Indianerkinder verhungern 24 Februar 2005

In diesem Jahr starben bereits drei Guarani-Kinder an Hunger; Hunderte weitere leiden an Unterernährung. Die in winzigen Landecken zusammengedrängt lebenden Indianer können nirgends jagen, fischen oder Gemüsegärten anlegen.

Laut offizieller Statistiken starben weitere fünfzehn Guarani-Kinder im vergangenen Jahr an den Folgen von Hunger.  Die Regierung verkündete einen Anstieg der Zahl der Kinder, die Nahrungszuschüsse erhalten, ignoriert allerdings weiterhin die Ursachen der  Krise – den enormen  Mangel an Land für den Stamm. Im Laufe der vergangenen sieben Jahrzehnte wurden Tausende von Guarani von Sojabauern und Viehzüchtern von ihrem Land vertrieben; nur knapp 1% der ursprünglichen Guarani-Wälder besteht noch. Heutzutage leben sie zusammengedrängt in winzigen Reservaten, mit dem Ergebnis, dass Selbstmord, Alkoholismus und interne Gewalt weitverbreitet sind.

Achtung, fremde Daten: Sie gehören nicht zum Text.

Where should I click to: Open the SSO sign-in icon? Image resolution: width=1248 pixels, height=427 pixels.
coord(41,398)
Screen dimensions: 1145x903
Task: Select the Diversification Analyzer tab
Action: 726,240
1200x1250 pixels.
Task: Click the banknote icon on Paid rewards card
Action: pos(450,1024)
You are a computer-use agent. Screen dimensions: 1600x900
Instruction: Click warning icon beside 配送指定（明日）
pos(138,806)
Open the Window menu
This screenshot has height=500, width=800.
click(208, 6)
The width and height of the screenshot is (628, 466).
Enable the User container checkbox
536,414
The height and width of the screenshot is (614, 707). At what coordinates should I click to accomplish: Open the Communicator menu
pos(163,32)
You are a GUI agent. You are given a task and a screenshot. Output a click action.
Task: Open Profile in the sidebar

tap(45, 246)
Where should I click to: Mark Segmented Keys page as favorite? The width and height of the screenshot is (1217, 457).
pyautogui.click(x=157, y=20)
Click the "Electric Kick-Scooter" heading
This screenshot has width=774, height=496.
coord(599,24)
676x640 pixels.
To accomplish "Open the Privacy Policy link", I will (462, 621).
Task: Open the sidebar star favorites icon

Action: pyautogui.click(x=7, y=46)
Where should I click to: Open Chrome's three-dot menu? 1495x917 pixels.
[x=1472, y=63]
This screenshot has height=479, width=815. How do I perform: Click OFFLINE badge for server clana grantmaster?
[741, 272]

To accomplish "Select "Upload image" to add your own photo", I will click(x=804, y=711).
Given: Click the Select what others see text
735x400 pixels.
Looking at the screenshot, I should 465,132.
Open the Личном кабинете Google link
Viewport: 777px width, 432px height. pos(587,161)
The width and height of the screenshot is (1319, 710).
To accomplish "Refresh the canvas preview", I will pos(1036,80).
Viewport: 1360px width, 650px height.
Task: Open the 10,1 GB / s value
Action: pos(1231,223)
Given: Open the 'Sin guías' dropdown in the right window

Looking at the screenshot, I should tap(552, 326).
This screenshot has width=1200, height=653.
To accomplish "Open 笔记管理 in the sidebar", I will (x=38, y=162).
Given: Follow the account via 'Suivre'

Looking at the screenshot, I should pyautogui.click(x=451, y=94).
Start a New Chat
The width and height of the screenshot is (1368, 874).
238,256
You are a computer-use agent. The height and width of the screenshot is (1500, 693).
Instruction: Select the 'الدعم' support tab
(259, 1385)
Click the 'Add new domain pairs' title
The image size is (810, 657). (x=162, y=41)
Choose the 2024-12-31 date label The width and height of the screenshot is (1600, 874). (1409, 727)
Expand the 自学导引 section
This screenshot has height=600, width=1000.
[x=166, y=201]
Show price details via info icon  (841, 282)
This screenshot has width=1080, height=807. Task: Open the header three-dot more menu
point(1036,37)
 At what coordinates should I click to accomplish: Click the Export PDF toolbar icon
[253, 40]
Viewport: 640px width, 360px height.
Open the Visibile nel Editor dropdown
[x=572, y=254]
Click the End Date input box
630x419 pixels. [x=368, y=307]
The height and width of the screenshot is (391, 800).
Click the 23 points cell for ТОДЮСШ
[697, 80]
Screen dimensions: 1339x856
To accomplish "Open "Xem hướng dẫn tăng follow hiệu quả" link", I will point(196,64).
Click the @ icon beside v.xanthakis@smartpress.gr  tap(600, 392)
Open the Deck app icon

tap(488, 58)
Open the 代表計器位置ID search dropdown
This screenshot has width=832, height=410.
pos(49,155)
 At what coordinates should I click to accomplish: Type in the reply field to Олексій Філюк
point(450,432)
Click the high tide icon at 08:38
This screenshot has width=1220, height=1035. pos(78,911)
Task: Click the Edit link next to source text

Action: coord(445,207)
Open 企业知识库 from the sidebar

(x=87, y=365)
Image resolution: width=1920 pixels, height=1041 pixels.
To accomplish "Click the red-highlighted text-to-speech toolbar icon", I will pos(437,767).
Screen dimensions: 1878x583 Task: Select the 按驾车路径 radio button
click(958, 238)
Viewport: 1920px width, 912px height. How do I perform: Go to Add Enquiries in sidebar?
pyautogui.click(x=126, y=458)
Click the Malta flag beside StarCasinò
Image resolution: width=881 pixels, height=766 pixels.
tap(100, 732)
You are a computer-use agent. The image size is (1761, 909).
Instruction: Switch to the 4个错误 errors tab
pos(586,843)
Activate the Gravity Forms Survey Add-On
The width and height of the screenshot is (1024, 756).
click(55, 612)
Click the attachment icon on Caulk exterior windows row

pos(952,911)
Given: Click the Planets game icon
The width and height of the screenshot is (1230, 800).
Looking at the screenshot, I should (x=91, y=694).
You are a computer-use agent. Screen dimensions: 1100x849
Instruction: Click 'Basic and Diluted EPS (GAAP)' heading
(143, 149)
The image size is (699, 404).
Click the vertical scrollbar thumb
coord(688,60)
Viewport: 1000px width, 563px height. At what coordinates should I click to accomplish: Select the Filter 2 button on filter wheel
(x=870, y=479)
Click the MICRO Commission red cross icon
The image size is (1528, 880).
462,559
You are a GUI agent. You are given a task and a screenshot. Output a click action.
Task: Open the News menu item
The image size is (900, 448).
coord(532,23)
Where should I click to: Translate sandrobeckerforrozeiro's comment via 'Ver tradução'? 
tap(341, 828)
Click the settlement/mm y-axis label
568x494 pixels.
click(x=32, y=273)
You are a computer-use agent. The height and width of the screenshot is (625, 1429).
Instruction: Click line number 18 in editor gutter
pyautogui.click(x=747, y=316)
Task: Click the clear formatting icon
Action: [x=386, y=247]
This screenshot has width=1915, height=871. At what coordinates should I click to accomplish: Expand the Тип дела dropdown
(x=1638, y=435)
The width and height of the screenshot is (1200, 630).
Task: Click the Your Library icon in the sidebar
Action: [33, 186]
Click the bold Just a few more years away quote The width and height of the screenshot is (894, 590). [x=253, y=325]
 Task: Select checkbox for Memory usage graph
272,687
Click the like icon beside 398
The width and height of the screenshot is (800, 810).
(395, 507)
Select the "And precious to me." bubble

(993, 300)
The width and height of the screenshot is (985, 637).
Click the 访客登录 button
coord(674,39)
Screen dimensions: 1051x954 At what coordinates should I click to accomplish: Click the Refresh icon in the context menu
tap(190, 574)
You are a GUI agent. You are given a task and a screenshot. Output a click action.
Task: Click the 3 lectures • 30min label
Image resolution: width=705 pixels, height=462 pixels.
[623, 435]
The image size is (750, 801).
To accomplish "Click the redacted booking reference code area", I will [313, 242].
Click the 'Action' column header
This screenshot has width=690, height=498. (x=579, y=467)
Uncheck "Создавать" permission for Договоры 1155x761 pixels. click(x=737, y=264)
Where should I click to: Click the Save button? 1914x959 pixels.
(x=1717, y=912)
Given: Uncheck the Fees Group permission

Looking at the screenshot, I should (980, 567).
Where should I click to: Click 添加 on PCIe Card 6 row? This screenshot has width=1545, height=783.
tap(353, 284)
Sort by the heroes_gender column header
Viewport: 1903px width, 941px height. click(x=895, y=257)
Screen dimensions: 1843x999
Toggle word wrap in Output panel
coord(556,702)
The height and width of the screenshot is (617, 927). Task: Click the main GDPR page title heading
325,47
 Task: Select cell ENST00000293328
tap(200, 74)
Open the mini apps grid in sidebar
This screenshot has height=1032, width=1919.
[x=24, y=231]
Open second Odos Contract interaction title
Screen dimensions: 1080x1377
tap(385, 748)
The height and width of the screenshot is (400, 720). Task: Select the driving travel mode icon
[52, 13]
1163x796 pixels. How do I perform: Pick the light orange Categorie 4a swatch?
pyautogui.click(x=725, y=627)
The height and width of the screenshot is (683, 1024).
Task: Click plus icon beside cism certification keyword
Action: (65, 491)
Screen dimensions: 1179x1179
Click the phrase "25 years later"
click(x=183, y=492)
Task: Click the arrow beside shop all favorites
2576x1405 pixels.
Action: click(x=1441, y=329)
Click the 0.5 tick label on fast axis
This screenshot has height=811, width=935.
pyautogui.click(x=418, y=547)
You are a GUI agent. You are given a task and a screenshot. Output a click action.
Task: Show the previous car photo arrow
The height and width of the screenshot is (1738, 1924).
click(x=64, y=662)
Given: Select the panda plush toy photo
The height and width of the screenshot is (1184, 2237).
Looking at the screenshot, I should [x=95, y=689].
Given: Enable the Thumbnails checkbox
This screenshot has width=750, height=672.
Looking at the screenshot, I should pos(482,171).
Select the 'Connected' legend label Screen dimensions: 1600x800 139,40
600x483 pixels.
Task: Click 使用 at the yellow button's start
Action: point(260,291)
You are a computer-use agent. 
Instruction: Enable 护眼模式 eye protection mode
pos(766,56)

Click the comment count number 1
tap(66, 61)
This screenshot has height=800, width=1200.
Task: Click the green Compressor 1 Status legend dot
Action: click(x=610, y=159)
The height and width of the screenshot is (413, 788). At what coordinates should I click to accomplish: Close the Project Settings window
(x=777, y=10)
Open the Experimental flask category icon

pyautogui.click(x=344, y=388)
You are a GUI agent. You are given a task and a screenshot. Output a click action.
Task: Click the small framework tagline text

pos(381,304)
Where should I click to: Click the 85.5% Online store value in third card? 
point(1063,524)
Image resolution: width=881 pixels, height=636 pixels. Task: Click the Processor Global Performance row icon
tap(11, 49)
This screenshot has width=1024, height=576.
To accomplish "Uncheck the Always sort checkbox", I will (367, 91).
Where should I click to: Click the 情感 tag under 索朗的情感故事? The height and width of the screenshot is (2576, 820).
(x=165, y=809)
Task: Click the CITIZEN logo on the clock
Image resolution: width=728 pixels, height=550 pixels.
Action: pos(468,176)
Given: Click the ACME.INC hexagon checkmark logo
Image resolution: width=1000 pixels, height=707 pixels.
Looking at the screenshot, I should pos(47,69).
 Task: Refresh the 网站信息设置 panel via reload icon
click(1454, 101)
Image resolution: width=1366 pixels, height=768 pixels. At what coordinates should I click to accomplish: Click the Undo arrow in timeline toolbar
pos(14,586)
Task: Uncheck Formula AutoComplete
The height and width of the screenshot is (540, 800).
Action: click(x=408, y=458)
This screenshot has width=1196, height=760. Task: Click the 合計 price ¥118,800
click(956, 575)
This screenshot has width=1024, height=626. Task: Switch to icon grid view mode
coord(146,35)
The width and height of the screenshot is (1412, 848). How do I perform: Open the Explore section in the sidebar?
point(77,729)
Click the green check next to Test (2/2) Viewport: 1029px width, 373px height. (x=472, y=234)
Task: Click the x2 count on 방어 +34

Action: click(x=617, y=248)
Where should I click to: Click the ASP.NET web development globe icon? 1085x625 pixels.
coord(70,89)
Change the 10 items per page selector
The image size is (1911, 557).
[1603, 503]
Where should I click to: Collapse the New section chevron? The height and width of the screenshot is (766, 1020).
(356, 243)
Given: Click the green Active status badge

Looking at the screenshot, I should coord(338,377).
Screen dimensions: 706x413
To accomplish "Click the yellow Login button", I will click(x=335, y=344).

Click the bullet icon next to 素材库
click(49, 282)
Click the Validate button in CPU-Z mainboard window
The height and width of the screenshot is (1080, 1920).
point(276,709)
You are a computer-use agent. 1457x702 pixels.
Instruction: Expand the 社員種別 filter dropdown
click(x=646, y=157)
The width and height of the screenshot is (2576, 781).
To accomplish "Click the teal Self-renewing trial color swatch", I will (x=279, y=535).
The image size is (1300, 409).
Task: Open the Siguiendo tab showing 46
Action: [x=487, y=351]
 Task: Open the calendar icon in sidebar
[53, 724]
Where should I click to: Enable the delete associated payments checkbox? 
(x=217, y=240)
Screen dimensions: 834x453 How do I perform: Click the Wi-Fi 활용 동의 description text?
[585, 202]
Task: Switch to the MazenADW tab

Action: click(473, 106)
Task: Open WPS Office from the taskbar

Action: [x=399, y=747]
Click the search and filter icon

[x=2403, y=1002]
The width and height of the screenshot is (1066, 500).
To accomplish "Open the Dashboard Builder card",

Eine neue erstaunliche Entwicklung sind die Vorbereitungen der Gerichte zur Vertreibung einer Guarani-Gemeinschaft, die ein großes Risiko auf sich nahm und einen kleinen Teil des Landes, der ihnen einstmals gehörte, wieder besetzten.  Ihr Land, das sie Nanderú Marangatú nennen, ist immer noch von einem Viehzüchter besetzt, der die Indianer regelmäßig bedroht. Die Indianer pflanzten Saatgut an, um sich so selber ernähren zu können. Eine Vertreibung würde die Rückkehr auf den  kleinen Landstreifen bedeuten, auf dem sie nicht überleben können. Survival protestiert gegen die geplante Vertreibung.